When a line of the material has the word "will" in it, copy that line.

▸ **AVAILABLE RECORDS**:
◆ ◆ ◆

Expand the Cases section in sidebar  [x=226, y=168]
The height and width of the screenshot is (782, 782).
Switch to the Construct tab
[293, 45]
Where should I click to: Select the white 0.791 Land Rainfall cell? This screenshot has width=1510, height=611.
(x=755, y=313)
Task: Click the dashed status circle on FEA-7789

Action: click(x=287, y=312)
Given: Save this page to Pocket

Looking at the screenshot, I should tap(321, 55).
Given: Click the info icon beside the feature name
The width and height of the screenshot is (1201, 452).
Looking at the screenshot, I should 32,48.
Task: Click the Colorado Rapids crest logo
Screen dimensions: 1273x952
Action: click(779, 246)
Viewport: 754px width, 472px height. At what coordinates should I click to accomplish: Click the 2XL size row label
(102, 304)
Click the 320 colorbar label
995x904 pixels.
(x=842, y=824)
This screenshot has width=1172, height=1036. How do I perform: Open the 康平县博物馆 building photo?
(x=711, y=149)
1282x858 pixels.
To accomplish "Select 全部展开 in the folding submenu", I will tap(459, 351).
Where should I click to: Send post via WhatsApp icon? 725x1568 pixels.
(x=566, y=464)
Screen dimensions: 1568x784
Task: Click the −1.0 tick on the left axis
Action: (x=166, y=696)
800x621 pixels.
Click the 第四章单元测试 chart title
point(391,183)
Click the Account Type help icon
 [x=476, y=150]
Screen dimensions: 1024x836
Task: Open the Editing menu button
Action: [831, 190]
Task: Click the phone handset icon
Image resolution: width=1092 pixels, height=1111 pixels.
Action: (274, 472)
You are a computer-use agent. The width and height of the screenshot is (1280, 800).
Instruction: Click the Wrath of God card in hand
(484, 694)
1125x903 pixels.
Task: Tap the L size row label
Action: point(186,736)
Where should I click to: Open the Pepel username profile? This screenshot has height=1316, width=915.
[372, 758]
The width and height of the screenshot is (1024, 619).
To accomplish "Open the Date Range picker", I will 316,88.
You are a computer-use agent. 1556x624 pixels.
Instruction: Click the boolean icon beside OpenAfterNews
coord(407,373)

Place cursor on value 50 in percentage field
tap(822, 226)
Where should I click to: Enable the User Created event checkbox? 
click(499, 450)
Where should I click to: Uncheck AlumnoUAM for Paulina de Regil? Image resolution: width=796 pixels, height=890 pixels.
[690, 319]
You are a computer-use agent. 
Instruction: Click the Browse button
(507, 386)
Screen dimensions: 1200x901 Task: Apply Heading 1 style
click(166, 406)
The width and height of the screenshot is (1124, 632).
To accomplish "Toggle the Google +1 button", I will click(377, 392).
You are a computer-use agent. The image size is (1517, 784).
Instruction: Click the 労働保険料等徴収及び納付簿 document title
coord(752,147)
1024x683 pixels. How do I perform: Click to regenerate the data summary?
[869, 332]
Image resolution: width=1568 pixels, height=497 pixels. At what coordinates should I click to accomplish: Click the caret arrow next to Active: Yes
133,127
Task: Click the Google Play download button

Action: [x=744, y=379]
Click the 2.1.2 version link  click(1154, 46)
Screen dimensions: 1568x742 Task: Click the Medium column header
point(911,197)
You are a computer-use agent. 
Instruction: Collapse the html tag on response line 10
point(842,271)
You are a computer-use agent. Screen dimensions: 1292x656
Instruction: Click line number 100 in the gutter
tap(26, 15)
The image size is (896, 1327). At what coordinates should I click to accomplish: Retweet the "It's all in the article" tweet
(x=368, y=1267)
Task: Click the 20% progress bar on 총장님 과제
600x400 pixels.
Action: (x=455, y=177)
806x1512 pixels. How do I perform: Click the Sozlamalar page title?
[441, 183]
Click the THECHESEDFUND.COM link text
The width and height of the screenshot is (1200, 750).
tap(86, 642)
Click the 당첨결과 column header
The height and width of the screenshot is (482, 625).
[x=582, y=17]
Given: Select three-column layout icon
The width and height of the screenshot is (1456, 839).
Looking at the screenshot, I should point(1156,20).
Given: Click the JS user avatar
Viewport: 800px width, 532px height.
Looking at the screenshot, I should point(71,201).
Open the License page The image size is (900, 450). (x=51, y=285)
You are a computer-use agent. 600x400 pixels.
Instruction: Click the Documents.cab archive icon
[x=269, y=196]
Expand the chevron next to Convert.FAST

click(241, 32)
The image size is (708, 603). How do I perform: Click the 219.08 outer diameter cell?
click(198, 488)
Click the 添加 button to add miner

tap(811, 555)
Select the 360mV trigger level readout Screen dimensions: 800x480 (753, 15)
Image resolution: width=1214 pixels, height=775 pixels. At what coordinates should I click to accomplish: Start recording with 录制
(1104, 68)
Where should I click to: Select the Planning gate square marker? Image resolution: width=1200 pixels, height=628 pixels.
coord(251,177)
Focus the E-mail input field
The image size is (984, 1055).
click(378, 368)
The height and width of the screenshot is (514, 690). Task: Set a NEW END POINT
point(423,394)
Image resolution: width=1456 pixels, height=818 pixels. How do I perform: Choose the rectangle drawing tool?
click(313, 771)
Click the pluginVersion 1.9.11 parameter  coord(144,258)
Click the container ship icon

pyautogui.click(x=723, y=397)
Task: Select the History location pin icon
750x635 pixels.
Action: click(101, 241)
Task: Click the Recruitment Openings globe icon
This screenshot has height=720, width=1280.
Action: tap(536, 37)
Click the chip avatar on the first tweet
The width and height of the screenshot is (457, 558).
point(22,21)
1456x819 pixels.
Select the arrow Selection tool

◆ ◆ ◆

▸ **OUTPUT BELOW**:
To accomplish "Select 全部展开 in the folding submenu", I will tap(459, 351).
To accomplish "Open the Date Range picker", I will 316,88.
To accomplish "Toggle the Google +1 button", I will click(377, 392).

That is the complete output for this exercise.